Behind those sunglasses is the soul of a man who – at age 16 – drove to the middle of nowhere to find legendary blues harmonica player Peg Leg Sam. Freddie found the house, which was hidden away in Jonesville, South Carolina, but he was met at the door by Peg’s brother who announced the blues man had a gig and would not be home until later that night. Of course, teenager Freddie went home and awaited the trek he would have to make. The night was dark, the air was eerie, and Freddie had second thoughts about how he may be welcomed at Peg’s home. That night marked the beginning of an apprenticeship with Peg Leg Sam and included trips to the liquor store, some harmonica playing and a lesson in what the Blues are really about — from a master to an apprentice.
Behind Freddie’s sunglasses is the soul of a man who has led the life of a lifetime musician. He has left buckets of sweat on every stage he has been on – consistently – for 40 years. In 1979, Freddie and his bandmates made a 2,200 mile trip from Boise, Idaho, to Spartanburg, South Carolina, which they referred to as the “torture tour.” While the crew rode in the cab of the Ryder truck they were traveling in, Freddie and the other members of the band rode in the back – sliding and rolling around with the band’s gear – with only a small strip of light shining from beneath the metal door. When that door finally opened in Spartanburg, a group reminiscent of boxcar hobos stepped down. Their faces were black, their hair was grungy, and they were carrying a 5-gallon jug of urine.
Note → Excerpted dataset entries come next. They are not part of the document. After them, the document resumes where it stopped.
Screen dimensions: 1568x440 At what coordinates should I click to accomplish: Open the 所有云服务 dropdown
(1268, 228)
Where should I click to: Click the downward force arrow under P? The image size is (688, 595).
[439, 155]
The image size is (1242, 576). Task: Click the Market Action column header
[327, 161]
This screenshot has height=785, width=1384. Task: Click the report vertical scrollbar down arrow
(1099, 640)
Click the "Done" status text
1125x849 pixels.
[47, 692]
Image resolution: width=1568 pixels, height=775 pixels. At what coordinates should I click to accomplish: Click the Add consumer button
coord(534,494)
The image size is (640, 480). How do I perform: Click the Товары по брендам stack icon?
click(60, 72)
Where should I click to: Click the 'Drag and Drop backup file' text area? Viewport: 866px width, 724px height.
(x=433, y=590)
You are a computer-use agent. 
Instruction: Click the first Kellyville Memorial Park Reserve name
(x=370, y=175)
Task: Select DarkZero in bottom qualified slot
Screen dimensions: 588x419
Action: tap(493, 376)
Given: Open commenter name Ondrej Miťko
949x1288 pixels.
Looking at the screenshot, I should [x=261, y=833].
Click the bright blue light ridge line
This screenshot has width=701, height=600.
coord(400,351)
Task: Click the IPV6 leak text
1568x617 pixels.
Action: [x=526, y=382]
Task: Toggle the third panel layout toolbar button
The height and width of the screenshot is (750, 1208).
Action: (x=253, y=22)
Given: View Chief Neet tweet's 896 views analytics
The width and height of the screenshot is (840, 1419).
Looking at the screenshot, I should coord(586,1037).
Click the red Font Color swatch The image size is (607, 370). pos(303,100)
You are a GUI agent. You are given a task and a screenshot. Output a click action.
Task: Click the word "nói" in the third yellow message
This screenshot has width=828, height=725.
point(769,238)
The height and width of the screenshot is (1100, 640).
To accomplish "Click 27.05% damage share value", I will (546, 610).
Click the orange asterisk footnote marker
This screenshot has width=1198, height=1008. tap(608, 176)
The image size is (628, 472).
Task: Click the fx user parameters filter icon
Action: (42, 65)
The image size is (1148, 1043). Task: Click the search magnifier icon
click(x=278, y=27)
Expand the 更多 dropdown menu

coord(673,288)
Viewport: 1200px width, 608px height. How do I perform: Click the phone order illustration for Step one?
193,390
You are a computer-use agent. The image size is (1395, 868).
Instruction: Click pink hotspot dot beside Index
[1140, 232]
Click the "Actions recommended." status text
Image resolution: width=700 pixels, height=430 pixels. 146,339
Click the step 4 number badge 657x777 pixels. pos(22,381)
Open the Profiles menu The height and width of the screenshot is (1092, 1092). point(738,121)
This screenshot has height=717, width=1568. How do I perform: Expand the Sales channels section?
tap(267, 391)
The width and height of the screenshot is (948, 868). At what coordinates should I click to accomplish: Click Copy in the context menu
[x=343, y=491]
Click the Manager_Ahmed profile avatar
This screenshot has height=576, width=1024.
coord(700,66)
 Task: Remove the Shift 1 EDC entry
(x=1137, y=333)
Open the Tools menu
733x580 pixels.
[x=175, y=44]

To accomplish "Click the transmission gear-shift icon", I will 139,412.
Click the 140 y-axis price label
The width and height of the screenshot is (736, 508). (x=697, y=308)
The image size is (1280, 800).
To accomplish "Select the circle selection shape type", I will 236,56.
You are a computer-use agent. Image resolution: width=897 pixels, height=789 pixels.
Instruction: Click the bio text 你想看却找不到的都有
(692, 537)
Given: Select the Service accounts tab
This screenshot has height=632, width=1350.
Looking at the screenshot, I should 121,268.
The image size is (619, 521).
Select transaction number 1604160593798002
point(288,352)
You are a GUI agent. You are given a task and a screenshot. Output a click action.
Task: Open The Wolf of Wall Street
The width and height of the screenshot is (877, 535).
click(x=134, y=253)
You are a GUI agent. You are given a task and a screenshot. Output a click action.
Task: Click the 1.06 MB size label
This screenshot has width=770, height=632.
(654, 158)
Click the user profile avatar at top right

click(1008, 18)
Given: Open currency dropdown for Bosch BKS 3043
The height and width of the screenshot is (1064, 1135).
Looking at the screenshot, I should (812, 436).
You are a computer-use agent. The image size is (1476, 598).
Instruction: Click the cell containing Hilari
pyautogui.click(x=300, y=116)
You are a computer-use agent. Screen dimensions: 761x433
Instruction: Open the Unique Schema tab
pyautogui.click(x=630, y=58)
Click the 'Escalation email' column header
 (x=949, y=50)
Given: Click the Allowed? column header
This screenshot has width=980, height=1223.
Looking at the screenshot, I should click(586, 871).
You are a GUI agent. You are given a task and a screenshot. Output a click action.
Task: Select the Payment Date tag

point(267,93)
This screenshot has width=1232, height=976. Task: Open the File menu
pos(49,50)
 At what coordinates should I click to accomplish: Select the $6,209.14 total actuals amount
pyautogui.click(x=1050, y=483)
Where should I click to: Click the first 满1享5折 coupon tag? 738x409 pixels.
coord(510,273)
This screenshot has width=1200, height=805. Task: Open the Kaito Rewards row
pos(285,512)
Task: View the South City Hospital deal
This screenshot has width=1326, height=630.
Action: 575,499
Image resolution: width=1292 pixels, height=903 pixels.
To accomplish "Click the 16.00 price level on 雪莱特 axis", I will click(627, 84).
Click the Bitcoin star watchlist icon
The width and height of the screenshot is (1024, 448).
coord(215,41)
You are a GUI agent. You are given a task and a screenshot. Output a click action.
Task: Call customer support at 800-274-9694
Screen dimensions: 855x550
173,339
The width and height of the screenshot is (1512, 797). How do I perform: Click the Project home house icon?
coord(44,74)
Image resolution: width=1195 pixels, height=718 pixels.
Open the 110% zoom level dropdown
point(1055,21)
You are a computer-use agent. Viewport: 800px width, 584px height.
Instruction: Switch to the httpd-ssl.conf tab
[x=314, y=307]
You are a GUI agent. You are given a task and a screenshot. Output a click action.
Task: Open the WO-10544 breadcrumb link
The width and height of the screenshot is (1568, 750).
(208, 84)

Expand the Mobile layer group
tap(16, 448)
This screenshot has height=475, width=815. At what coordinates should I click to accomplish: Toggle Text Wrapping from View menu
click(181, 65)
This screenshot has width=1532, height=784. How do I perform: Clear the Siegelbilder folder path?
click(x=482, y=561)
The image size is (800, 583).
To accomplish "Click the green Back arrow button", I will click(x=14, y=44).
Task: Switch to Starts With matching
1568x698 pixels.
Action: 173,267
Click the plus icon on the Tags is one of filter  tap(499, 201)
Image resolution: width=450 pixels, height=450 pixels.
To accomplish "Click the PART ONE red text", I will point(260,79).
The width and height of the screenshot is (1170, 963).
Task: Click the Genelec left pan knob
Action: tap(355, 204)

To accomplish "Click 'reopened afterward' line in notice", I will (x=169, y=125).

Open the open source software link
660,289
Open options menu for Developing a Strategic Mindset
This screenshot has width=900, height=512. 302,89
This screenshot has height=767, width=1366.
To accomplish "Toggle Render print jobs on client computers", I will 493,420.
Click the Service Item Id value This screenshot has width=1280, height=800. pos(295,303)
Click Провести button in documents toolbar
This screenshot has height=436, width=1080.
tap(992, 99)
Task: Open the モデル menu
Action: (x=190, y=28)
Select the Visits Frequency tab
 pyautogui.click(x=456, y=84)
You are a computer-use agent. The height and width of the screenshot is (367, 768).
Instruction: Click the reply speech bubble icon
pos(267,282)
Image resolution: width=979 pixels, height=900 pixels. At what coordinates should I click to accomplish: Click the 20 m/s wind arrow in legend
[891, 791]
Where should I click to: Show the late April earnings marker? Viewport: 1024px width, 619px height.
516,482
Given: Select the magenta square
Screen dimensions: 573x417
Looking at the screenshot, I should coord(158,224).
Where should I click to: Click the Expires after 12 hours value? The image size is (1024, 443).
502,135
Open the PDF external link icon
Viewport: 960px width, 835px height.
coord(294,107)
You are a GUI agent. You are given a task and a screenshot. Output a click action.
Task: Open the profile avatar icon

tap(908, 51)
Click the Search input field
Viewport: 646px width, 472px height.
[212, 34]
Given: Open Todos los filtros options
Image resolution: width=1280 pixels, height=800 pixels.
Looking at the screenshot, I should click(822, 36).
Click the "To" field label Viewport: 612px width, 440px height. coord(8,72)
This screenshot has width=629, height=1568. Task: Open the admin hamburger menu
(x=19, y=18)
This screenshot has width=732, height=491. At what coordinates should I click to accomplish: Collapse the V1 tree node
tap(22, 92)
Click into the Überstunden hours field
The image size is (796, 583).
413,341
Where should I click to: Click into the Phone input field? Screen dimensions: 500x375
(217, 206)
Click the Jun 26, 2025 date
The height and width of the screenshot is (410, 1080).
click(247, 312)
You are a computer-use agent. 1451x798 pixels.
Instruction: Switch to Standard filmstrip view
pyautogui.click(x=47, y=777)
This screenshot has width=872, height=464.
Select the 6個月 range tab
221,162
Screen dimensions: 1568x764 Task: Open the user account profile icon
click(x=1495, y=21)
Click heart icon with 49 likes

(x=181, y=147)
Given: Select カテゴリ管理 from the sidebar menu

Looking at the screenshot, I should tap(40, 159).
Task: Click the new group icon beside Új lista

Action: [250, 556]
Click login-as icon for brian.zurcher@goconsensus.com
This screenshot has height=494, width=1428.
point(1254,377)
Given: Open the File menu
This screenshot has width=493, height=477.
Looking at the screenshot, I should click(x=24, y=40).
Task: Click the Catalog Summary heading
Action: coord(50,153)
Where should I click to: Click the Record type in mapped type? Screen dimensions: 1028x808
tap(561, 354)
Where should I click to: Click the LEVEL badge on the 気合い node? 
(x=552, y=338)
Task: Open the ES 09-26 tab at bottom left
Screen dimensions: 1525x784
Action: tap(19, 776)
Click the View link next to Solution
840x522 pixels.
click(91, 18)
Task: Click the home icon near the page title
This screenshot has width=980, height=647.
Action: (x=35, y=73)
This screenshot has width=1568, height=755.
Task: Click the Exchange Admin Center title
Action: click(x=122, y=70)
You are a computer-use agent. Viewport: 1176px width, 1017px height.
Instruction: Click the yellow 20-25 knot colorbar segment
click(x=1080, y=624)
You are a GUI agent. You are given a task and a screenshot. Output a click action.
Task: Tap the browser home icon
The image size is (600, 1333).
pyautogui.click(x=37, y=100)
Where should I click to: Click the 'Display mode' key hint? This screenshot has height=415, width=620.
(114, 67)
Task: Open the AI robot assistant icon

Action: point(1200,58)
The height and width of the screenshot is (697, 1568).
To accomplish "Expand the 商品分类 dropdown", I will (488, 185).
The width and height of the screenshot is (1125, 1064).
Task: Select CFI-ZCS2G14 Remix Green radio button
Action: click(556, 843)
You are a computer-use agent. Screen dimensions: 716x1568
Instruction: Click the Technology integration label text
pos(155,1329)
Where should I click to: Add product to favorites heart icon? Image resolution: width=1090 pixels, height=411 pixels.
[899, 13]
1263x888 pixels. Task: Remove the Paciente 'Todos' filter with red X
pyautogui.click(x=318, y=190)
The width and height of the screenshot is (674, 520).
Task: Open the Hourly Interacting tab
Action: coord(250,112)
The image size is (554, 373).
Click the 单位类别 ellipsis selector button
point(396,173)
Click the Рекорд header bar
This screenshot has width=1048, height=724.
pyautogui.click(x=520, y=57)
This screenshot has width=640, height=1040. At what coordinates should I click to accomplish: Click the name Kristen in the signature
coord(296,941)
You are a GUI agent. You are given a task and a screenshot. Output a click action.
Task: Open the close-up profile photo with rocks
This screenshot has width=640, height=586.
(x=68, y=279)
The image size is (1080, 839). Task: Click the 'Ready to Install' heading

Behind the sunglasses is the soul of a man who is a survivor. He has defended himself and his music during his career and it didn’t take long for him to learn everything on stage can be used as a weapon against those who present themselves as an obstacle to his artistic cause. As recently as five years ago, Freddie had to deliver a swift kick – mid-song – to a bar patron who was looking for trouble. He is proud of the fact he never stopped playing rhythm guitar during the entire incident.
Even though Freddie’s sunglasses prevent others from peering through the windows to his soul, the door is opened and the musician’s extraordinary soul comes pouring out as soon as his “asesinos de cucarachas” boots hit the stage. Sounds of struggle, jubilation, madness, and jive are abundant among Freddie’s extensive repertoire. His various influences, which are an eclectic mix, shine through in every performance.
After being honored with the 2010 Jean Laney Harris Folk Heritage Award, Freddie was inspired to create this album and give the public a snapshot of what lies behind his shades.